APPLY WHAT YOU READ:
- a) Retype the passage on Colorado Proposition HH word for word, starting at "2023 Colorado Proposition HH is" and ending at "of the electorate.".
- b) Continue the article on Colorado Proposition HH after its last sentence.

TEXT PASSAGE:
[Start of Attachment]
Proposition HH

Results
| Choice | Votes | % |
| Yes | 642,755 | 40.36% |
| No | 949,850 | 59.64% |
| Total votes | 1,592,605 | 100.00% |
- County results
| For 60–70% 50–60% | Against 80–90% 70–80% 60–70% 50–60% |

= 2023 Colorado Proposition HH =

2023 Colorado Proposition HH is a ballot measure that appeared on the Colorado ballot on November 7, 2023. The ballot measure would have made various changes to the state's property tax law. It was rejected by nearly three-fifths of the electorate.

==Background==
In May 2023, the Colorado General Assembly placed Proposition HH on the ballot. The proposition was generally supported by Democrats in the legislature, while being opposed by Republicans.
[End of Attachment]
DATA EXTRACT:
[Start of Attachment]
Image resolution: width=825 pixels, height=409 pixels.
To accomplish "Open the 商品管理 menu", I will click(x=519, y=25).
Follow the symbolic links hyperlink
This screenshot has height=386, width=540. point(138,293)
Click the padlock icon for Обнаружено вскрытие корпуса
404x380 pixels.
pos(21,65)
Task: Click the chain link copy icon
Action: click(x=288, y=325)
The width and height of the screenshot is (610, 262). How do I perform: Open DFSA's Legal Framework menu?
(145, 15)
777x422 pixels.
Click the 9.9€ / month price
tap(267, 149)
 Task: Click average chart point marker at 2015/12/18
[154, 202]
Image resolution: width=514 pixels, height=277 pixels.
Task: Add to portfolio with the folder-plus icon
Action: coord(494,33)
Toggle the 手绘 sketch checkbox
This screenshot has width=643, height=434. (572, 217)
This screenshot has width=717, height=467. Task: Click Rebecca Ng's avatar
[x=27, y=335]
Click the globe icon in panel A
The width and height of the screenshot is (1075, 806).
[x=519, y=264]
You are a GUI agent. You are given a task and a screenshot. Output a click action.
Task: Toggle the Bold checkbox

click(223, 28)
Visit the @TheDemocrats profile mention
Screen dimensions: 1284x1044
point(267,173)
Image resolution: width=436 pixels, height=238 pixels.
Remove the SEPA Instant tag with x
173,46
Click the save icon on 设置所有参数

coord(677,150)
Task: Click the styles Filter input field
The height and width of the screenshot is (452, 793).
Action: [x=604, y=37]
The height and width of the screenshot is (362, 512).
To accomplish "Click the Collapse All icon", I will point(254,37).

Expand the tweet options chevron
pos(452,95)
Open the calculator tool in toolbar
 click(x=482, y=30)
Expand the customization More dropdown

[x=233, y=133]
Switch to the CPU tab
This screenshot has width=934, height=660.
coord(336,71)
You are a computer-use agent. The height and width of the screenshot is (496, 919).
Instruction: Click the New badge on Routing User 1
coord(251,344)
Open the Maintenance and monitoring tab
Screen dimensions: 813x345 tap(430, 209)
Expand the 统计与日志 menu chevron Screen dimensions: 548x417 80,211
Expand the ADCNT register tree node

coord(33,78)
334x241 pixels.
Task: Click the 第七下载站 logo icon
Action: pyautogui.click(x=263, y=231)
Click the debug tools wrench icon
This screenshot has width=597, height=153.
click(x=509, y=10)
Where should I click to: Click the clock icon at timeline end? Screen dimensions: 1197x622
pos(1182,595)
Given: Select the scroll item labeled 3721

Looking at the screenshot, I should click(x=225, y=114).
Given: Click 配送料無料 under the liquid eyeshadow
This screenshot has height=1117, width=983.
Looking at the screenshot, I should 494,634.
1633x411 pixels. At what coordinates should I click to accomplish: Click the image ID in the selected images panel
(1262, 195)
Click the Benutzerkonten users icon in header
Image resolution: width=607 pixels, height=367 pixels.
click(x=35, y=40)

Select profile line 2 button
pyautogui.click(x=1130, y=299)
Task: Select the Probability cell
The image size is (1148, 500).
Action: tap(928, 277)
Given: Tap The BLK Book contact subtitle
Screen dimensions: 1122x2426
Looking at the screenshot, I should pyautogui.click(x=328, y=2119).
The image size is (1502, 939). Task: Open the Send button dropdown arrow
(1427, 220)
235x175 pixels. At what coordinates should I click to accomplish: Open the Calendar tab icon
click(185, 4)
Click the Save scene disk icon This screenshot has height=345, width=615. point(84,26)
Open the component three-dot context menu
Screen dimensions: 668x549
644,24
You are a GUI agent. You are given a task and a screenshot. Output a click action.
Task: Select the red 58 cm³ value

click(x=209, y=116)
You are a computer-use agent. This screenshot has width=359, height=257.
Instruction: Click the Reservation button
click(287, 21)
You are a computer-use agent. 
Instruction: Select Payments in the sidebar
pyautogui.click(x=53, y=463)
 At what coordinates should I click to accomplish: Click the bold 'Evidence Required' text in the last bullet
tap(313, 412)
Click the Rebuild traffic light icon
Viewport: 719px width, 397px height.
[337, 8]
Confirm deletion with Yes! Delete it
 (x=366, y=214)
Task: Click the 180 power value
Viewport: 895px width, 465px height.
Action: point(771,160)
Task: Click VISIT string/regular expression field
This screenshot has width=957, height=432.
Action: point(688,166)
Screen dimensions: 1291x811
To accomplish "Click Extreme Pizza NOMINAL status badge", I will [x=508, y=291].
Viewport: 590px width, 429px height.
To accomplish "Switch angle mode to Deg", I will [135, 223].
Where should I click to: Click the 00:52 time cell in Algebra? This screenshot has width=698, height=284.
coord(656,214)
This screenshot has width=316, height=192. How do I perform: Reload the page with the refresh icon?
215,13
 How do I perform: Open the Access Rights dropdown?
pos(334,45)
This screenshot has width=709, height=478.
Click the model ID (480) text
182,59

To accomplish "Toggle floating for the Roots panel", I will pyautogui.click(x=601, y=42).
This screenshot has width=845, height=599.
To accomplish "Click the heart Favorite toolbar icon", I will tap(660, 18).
[End of Attachment]
WRITTEN ANSWERS:
- a)
2023 Colorado Proposition HH is a ballot measure that appeared on the Colorado ballot on November 7, 2023. The ballot measure would have made various changes to the state's property tax law. It was rejected by nearly three-fifths of the electorate.

- b)
==Contents==
The proposal appeared on the ballot as follows:

SHALL THE STATE REDUCE PROPERTY TAXES FOR HOMES AND BUSINESSES, INCLUDING EXPANDING PROPERTY TAX RELIEF FOR SENIORS, AND BACKFILL COUNTIES, WATER DISTRICTS, FIRE DISTRICTS, AMBULANCE AND HOSPITAL DISTRICTS, AND OTHER LOCAL GOVERNMENTS AND FUND SCHOOL DISTRICTS BY USING A PORTION OF THE STATE SURPLUS UP TO THE PROPOSITION HH CAP AS DEFINED IN THIS MEASURE?